Resistance Budget
Updated
Synopsis
Set during the Irish War of Independence between 1920 and 1921, this five-part miniseries follows civilians, intelligence officers, and political organizers caught between Michael Collins' IRA campaign and the British Crown forces. A sequel to the 2016 series Rebellion, it tracks the run-up to Bloody Sunday and beyond.
What Is the Budget of Resistance (2019)?
Resistance (2019), a five-part Irish television miniseries written by Colin Teevan and directed by Catherine Morshead and Aoife McArdle, was produced for the Irish public broadcaster RTÉ One. The exact production budget for the series has not been publicly disclosed. Industry estimates place the figure in the €5,000,000 to €6,000,000 range, broadly aligned with the publicly reported €6,000,000 budget of its 2016 precursor miniseries Rebellion, which RTÉ producer Catherine Magee confirmed at the time of broadcast.
Production was financed jointly by RTÉ and Section 481 capital, Ireland's film and television tax credit, which provides a refundable credit of up to 32% of qualifying Irish expenditure. Touchpaper Television, the same UK production company that produced Rebellion, returned for Resistance, with Tile Films coproducing. The financing structure was characteristic of large-scale RTÉ drama in the late 2010s, where a single public broadcaster commission was supplemented by Irish Film Board (Screen Ireland) project development funding and tax-credit capital.

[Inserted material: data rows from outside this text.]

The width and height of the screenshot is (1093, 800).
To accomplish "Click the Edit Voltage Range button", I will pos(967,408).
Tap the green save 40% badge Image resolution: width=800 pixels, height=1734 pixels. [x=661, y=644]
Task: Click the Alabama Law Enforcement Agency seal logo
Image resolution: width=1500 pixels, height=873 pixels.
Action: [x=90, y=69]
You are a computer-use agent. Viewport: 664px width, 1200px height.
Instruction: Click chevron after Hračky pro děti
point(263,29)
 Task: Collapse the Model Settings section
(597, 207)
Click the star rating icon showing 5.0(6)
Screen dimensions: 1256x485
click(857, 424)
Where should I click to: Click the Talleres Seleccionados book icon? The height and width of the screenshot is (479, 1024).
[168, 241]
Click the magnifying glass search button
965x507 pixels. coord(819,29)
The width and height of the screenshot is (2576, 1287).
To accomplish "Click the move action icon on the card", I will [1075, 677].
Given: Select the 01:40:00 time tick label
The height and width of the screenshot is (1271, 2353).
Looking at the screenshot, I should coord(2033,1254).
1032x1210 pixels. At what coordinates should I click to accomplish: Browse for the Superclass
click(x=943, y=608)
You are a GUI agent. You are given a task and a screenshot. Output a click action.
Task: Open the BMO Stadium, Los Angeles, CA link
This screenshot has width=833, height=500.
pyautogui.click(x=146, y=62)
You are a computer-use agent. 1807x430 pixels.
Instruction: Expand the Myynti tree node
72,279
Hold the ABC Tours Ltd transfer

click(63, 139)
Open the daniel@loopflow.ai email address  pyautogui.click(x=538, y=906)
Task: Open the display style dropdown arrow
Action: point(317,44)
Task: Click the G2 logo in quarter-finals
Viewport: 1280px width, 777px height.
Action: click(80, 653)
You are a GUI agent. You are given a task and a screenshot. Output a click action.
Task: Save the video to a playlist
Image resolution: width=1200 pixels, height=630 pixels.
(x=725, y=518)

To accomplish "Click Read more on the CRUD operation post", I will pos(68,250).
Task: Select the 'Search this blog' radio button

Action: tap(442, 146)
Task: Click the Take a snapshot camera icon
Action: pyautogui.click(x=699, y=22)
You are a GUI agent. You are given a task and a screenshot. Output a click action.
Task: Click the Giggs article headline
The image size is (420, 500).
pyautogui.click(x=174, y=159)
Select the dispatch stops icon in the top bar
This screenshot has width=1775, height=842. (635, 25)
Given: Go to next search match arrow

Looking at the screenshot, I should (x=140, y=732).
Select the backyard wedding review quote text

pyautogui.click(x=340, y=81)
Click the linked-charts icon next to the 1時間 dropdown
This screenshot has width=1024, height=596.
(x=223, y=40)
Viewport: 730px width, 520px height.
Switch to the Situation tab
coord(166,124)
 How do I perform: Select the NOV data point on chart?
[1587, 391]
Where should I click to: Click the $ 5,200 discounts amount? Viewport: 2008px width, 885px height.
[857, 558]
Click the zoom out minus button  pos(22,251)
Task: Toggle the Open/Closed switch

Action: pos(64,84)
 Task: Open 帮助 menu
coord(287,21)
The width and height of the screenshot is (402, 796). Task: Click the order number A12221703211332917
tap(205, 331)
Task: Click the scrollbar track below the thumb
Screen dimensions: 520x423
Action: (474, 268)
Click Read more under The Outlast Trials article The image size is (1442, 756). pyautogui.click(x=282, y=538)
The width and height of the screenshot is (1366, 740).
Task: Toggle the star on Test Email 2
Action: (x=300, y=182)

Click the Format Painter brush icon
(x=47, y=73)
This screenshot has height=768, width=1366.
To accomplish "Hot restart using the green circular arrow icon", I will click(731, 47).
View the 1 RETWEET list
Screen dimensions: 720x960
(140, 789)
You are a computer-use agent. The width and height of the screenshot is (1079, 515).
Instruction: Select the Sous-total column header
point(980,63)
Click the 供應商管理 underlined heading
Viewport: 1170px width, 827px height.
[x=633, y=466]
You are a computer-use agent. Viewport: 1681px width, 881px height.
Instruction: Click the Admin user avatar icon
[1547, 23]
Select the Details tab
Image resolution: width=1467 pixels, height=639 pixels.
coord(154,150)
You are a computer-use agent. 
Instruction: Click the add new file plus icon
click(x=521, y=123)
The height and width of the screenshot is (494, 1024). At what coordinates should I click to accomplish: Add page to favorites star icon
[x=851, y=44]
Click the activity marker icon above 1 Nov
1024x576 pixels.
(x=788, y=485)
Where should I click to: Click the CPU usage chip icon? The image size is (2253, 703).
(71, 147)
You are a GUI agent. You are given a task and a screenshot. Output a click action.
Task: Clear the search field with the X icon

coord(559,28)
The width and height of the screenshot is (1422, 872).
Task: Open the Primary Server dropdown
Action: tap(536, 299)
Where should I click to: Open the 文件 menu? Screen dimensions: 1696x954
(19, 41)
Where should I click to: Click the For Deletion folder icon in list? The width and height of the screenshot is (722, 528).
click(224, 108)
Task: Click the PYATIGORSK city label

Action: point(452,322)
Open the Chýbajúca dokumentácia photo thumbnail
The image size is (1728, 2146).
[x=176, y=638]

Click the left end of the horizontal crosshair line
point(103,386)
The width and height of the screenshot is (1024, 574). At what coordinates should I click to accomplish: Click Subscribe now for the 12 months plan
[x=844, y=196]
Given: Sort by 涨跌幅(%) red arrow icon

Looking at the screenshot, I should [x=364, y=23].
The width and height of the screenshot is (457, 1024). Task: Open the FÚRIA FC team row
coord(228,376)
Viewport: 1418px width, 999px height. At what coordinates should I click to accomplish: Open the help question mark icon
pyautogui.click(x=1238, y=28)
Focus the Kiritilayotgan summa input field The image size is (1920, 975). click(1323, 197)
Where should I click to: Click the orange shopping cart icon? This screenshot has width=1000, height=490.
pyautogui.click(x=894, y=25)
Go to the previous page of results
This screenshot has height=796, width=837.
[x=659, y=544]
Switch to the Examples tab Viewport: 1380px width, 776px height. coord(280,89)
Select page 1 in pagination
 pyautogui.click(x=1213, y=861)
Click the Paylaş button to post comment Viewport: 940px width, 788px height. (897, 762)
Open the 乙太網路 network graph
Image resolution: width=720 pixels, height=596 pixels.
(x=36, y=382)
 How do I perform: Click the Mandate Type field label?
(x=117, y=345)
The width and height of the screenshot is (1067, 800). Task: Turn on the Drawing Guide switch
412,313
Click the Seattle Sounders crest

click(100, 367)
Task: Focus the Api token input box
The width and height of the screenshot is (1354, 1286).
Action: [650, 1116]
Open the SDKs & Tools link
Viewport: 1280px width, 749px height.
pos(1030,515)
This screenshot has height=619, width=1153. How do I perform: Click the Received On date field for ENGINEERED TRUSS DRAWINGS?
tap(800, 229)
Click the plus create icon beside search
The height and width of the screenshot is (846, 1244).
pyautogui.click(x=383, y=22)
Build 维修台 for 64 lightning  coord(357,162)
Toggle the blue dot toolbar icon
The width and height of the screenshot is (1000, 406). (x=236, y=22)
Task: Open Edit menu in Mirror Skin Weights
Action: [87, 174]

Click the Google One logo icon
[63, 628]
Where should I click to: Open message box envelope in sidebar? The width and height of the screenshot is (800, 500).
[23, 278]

Key Budget Allocation Categories
The estimated €5,000,000 to €6,000,000 budget was distributed across the following areas:
- Above-the-Line Talent: Screenwriter Colin Teevan, returning from Rebellion, anchored the creative team. Directors Catherine Morshead (Doctor Who, Endeavour) and Aoife McArdle (the breakout Irish film Kissing Candice) split the five episodes. The cast was led by Brian Gleeson as Jimmy Mahon, Sarah Greene as Frances O'Neill, and Simone Kirby as Agnes Lloyd, with Michelle Fairley, Brian F. O'Byrne, and a large Irish ensemble.
- Period Recreation: Resistance recreated Dublin during the Irish War of Independence, including streetscapes, the Custom House, military checkpoints, and the buildup to Bloody Sunday. Production designer Mark Geraghty and his team built standing sets at Ardmore Studios and dressed Dublin and Wicklow exterior locations.
- Ireland Production: Filming took place primarily in Ireland across late 2018, drawing on the Section 481 tax credit and the Wicklow film-industry infrastructure that anchored the Rebellion shoot.
- Costumes and Wardrobe: Costume designer Joan Bergin (a three-time Emmy winner for The Tudors) supervised the wardrobe for a large period ensemble cast, including British Army uniforms, Royal Irish Constabulary period kit, and civilian fashion of 1920 to 1921 Dublin and rural Ireland.
- Score and Music: Original score by composer Stephen McKeon, with traditional Irish music licensing used as period diegetic source. The score was recorded with the RTÉ Concert Orchestra.
- Visual Effects: Modest by drama-series standards, the VFX work covered period-appropriate cleanup of contemporary Dublin signage, muzzle flashes and ammunition effects for the action sequences, and digital crowd extension for the Bloody Sunday sequence at Croke Park.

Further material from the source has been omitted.